Here’s an insider tip for clients: find someone who not only does excellent design, but is an excellent designer. What’s the difference?
When doctors go to school, they learn more than how to cure medical problems; they’re also taught how to be doctors. Being an excellent doctor involves asking diagnostic questions (interviewing skills), explaining options for treatment and demonstrating empathy, known as “bedside manner.” The best doctors realize that patients are often worried and unsure. While these professionals have very little time, they know how to make patients feel they’re in good hands.
But unlike today’s patient-focused medical education, most designers are not taught how to most effectively interact with clients. Your designer may not be aware that, similar to a worried patient, you have unobvious hopes and fears as you get ready to make a major investment in design.
When choosing a designer every client wants to know: What are they like to work with? Will I be in good hands? Will they care about what matters most to me?
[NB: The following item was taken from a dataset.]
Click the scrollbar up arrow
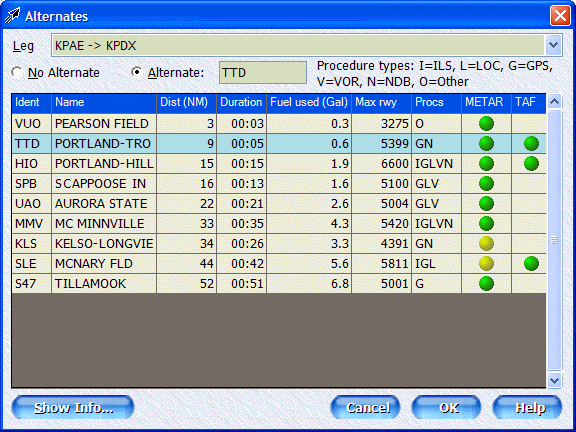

Will they think ahead to prevent problems or constantly be “putting out fires.”
So look for early signs that the experience of working together will be a positive one. Does the designer talk about you and your project rather than mostly about themselves? Does the designer explain what you can expect? What is their process and how would you fit in? Do they ask questions that give you a chance to reveal your hopes and fears for the project? Will they make the most of your project’s possibilities, or are they strictly problem solvers?
Working with a designer can be an enjoyable, creative, eye-opening experience. It can also be an adversarial one in which you are kept in the dark, wondering if you are making the right decisions while being confronted with predictable problems and excuses. Early signs of either extreme are there if you know what to look for.